**Your goal**
Across the data below, count every line where the string "logo" appears. Answer with the number alone.

**Source records**
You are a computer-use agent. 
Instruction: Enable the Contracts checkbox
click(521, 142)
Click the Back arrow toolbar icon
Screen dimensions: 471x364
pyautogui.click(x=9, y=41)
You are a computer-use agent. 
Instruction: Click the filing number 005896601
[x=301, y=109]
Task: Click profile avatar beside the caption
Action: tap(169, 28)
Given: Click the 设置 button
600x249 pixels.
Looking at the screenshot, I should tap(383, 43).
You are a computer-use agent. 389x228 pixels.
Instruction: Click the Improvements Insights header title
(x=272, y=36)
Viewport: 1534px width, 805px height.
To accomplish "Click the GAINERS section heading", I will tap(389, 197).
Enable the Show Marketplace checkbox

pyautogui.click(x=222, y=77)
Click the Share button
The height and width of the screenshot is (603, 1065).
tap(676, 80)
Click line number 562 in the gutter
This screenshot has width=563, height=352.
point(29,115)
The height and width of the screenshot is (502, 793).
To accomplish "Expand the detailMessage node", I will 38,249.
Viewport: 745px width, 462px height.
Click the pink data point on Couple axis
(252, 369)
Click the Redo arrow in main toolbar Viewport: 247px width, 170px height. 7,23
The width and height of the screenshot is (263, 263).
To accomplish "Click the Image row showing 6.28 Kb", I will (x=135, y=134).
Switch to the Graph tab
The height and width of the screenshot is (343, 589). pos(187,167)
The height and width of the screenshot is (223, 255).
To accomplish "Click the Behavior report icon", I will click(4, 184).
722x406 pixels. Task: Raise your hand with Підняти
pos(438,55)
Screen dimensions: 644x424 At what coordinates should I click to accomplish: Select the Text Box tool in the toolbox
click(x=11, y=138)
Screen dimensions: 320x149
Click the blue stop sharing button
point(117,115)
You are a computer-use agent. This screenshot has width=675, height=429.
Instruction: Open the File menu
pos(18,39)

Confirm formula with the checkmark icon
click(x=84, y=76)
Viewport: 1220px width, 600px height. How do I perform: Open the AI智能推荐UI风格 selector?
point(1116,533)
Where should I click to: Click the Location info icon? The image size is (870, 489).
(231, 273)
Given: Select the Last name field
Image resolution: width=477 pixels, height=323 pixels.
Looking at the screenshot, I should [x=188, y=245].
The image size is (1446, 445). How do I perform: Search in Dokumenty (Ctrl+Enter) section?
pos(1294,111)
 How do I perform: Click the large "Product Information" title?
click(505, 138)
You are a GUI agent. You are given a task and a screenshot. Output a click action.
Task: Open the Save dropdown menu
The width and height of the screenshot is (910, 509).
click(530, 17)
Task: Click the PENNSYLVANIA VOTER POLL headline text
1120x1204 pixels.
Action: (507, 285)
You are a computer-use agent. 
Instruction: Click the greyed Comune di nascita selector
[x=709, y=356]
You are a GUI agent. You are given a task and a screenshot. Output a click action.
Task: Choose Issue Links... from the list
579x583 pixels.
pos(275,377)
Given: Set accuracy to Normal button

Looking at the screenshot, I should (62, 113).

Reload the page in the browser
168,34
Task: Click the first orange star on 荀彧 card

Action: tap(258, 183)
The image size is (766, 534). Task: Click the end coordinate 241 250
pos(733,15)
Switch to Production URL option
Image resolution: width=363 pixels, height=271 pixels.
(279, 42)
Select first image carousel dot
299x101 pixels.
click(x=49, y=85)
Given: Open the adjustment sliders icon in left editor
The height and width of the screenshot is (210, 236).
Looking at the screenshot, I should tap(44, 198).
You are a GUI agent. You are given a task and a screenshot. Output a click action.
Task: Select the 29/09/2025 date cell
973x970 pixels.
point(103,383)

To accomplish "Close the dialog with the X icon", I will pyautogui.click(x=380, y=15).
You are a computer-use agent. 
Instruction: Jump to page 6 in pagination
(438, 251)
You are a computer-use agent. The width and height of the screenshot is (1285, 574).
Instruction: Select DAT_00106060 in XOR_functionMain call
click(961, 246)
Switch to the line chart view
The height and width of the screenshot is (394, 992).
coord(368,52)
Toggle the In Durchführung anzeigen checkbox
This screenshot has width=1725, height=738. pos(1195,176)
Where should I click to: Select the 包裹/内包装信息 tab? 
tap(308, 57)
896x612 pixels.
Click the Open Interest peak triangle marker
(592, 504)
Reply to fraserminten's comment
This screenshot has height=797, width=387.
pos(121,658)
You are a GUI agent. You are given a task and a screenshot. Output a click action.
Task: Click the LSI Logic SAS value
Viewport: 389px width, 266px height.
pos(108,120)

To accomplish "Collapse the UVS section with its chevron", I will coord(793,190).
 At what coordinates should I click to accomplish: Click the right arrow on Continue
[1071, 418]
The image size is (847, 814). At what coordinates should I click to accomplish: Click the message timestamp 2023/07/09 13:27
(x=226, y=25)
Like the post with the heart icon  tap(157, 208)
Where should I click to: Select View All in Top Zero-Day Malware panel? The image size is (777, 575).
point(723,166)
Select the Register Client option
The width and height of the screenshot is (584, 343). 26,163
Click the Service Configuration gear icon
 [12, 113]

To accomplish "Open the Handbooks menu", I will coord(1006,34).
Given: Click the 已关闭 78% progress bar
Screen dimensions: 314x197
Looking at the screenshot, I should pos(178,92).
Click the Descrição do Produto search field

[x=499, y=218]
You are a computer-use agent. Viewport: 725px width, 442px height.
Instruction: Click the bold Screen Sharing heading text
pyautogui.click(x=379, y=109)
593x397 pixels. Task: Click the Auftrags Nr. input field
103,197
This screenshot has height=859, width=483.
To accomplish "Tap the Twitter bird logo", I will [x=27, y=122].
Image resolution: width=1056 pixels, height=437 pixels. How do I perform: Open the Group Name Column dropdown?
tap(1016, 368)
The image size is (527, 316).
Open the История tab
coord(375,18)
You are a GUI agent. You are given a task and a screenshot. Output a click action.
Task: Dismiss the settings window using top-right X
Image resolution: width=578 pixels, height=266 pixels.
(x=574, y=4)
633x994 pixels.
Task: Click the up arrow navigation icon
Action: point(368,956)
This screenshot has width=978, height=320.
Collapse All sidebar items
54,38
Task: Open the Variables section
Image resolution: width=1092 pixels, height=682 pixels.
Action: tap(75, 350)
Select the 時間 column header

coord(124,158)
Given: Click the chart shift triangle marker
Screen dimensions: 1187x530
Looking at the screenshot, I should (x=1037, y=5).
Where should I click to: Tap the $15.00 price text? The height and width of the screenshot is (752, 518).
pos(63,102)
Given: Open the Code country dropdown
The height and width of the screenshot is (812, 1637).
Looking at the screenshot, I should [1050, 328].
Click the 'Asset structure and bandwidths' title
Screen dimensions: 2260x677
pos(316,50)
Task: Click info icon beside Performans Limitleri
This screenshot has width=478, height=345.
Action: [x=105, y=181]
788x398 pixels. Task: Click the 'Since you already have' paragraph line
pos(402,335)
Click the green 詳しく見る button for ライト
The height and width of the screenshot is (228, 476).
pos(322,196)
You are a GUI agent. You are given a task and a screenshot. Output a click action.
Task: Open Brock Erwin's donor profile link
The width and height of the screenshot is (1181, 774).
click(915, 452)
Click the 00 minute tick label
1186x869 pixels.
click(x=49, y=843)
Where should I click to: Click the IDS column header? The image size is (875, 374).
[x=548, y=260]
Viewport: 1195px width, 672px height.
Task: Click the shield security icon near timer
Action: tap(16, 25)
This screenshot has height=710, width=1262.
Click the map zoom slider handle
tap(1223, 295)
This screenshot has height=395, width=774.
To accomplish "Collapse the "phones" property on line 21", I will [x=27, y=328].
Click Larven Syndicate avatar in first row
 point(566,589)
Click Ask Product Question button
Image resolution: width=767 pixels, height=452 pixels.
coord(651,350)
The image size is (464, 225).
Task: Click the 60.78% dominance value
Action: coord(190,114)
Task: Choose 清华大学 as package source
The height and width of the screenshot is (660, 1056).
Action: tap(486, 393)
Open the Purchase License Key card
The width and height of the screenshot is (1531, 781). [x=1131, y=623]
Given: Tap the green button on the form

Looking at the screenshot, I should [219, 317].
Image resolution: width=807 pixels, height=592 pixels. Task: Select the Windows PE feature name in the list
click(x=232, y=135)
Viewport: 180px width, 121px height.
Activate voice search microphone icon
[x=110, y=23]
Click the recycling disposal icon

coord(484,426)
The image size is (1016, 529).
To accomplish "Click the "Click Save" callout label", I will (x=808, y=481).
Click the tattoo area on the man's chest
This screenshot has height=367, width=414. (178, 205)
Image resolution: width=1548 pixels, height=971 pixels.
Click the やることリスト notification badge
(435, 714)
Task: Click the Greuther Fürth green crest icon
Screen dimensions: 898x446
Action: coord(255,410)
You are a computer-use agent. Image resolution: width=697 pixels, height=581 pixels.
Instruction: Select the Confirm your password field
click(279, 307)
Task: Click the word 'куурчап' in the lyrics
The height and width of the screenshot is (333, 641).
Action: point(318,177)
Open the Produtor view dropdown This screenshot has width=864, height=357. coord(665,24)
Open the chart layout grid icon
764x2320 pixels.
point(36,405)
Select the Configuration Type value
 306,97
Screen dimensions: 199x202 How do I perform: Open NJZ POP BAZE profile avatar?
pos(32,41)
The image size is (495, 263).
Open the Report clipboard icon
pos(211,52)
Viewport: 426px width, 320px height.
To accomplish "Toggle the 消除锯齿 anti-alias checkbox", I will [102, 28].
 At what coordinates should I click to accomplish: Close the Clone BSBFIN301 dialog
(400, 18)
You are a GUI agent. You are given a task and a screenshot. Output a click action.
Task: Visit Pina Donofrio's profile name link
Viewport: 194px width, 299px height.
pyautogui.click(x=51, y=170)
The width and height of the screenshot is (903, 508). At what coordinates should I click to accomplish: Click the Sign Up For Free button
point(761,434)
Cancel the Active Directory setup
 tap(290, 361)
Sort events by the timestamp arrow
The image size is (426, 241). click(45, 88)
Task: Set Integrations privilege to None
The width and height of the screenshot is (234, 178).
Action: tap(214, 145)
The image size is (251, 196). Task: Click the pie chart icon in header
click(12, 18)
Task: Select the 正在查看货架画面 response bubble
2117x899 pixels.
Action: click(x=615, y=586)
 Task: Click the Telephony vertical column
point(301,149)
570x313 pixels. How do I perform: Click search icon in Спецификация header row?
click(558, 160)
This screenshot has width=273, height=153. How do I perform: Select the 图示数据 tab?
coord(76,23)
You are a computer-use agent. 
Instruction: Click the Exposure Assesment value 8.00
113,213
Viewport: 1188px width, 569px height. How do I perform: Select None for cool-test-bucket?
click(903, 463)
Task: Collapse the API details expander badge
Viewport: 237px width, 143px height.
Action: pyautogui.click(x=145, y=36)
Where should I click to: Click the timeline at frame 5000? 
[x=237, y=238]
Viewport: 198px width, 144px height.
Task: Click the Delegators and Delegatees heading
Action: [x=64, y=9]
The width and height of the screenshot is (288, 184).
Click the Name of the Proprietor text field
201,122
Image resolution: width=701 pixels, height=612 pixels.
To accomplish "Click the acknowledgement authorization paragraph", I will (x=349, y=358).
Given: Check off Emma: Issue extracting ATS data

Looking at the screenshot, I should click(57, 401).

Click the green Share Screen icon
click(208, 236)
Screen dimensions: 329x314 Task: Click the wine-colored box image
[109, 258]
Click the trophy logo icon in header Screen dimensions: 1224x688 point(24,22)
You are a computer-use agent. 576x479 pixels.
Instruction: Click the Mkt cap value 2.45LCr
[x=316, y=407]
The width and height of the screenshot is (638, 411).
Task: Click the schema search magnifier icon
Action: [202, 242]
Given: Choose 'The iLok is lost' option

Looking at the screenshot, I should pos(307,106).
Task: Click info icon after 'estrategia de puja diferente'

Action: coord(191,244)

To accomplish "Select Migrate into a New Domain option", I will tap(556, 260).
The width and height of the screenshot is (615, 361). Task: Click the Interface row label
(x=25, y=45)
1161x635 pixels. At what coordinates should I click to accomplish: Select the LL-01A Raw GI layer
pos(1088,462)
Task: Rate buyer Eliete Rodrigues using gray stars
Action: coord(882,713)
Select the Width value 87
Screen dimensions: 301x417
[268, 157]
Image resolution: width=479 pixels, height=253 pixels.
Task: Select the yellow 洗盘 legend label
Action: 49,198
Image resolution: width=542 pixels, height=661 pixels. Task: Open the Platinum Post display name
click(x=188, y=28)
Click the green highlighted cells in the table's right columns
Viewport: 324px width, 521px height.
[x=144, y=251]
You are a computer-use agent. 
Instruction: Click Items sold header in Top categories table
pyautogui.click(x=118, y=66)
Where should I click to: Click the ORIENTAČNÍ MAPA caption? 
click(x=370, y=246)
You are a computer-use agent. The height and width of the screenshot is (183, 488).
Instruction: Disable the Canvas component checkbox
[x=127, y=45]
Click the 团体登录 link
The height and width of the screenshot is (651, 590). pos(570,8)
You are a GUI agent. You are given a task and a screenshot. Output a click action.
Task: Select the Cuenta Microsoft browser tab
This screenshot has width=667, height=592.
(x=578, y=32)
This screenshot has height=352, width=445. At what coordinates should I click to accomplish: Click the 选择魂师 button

**Your response**
2